I am in agreement with most everyone and especially appreciate Woochifer's points because it emphasizes the comparison to live music and brings up an appropriate composer in Mahler, who has french horns playing from other areas of the hall. Corlilgano symphony has individual horm players stationed at points all around the concert hall behind the majority of listeners in the orchestra section with staccato bursts of sound. It's great live and I am looking for a DVD-A or SACD of this work. But these two works certainly bring home the idea that "multichannel" is part and parcel of the live listening experience in more than just ambience, fill, harmonics and sound reflections.

I think of this issue as being indicative of the marching forward of technology and its gradual assimilation into everyday life and the home. Of course, these things happen much faster now. Take when CD came out - it took the recording engineers a long time to truly understand the different techniques necessary to use digital to best effect - this is why some early cd's sounded harsh - it wasn't "digital" as we now fully understand, it was how it was utilized.

In fact, much content now is better in its production than what is being recorded - but that is a different gripe that reveals my stodginess - Where I was going is that the processing power to compute millisecond delays to 5 or 7 speakers took a while to reach the level necessary for recordings to sound musical in the home and not gimmicky. Likewise, the other half of the equation, the engineers, again had to accumulate new skills for the multichannel environment - a process we are only at the beginning of.

I would respectfully suggest that multichannel will insinuate itself into most of our lives at an incremental but ever increasing rate. After all, most of us can only afford one "High Fidelity" set-up, if that. But have you noticed how the price of PrePros keeps dropping?
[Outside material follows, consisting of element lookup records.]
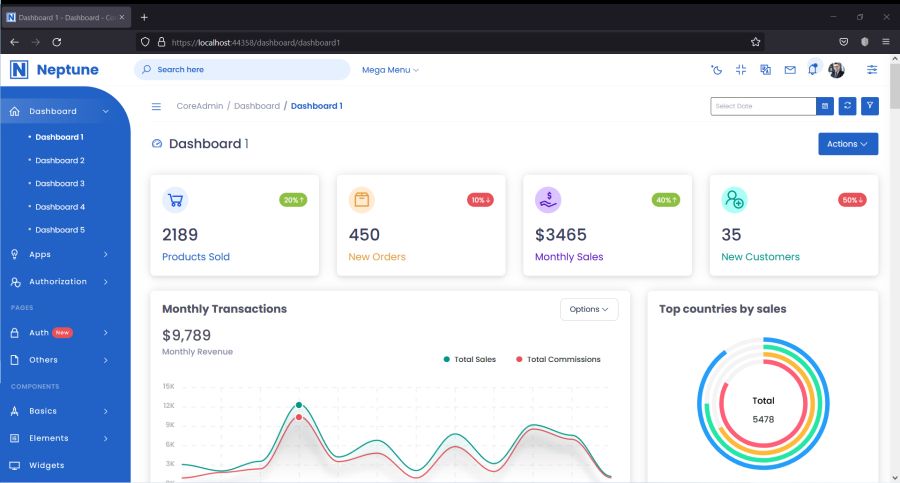
Task: Open the language translate icon
Action: tap(766, 70)
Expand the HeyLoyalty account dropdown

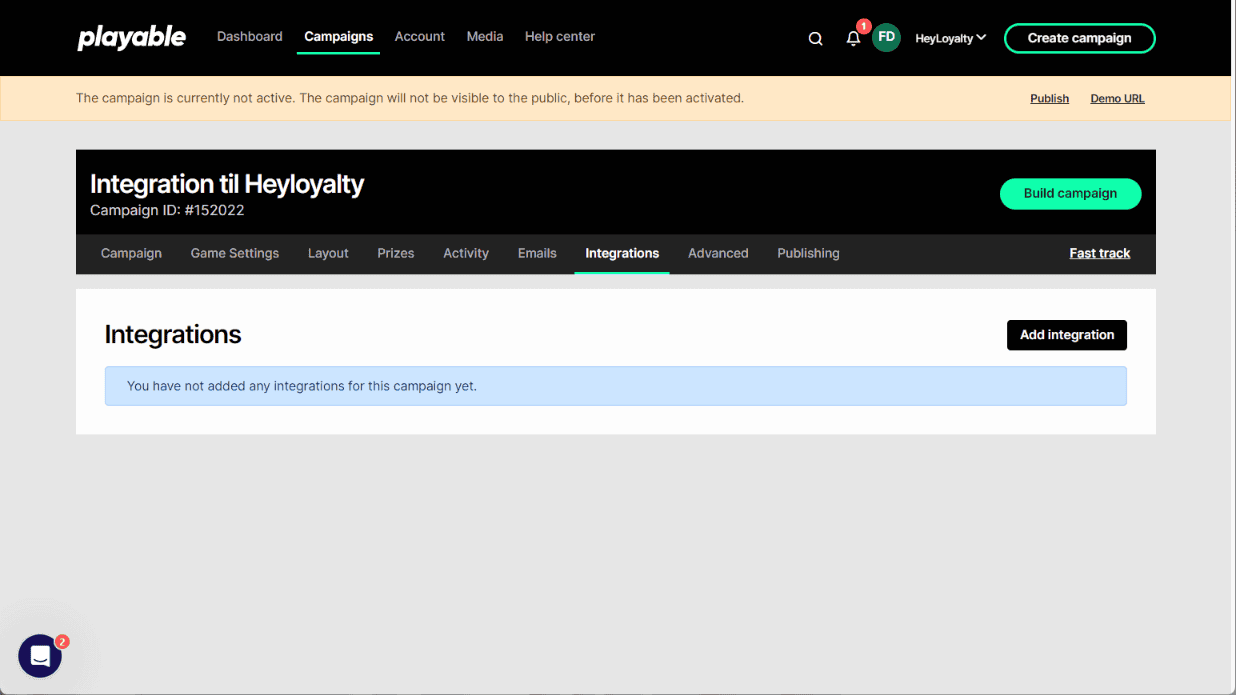(x=950, y=38)
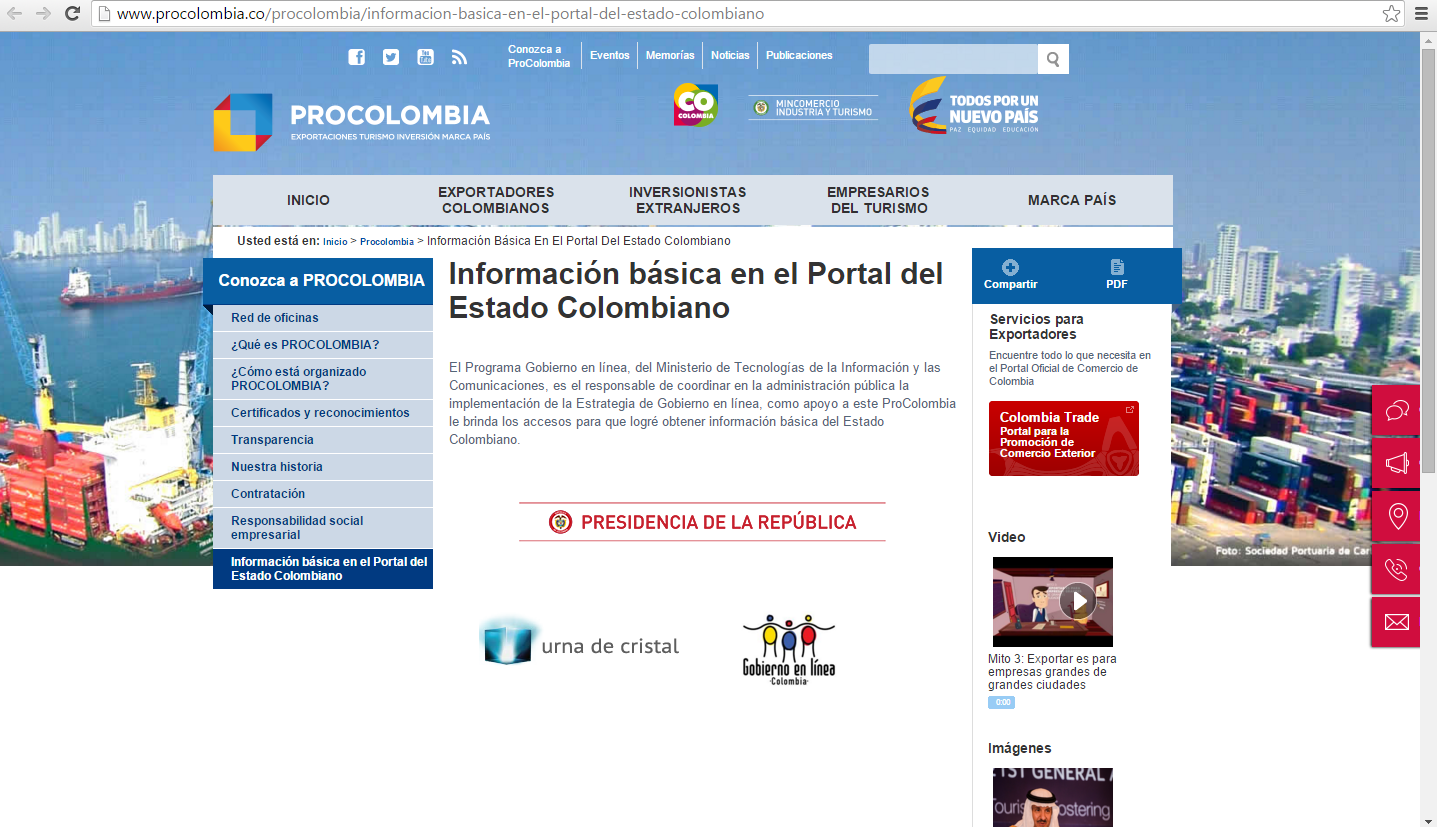Click the Twitter icon in header
The height and width of the screenshot is (827, 1437).
coord(391,57)
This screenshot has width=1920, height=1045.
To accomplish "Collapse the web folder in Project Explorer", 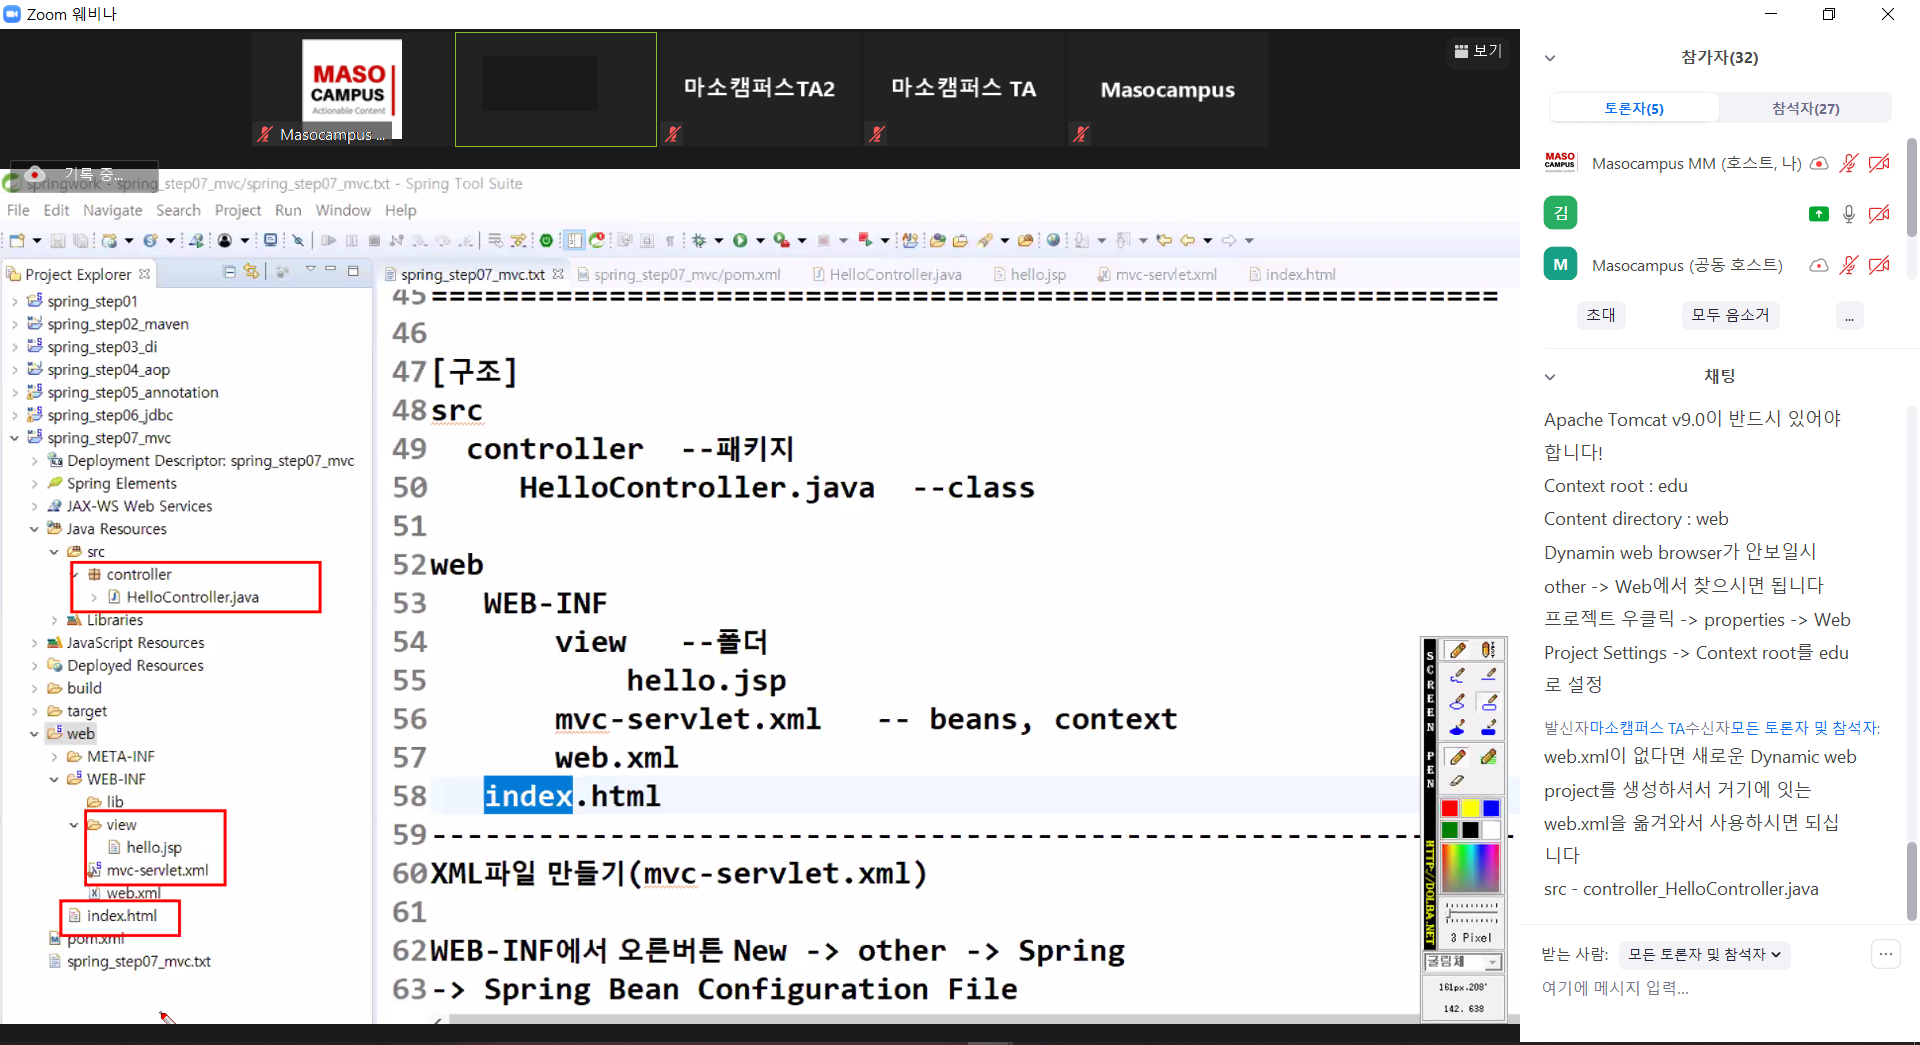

It's all in the chips. Meanwhile, solid state amps are also less expensive than they used to be per watt, leaving speakers as the main obstacle to higher end multichannel for everyone.

It is probably unfortunate that development of multichannel is driven by movies rather than music but music soundracks will ultimately lead back to pure music recordings, I hope.

Anyway, I have large LP collection, some of which are mono and these are not going to be replaced just because I go 7.2. In fact, I will probably change to into "bypass" mode and listen in stereo to many musical pieces, but having the ability to listen in true multichannel for the immersive and accurate effect it will have in recreating the concert hall or the jazz club (save me from the stadium, please) is what I am looking forward to.

Last note - looking forward because altho I now have my 7.2 speakers, and amplification for the 9 channels, I am waiting for the release of the PrePro I intend to use, the Emotiva XMC-1.

Don't flame this noob too hard, I beg you.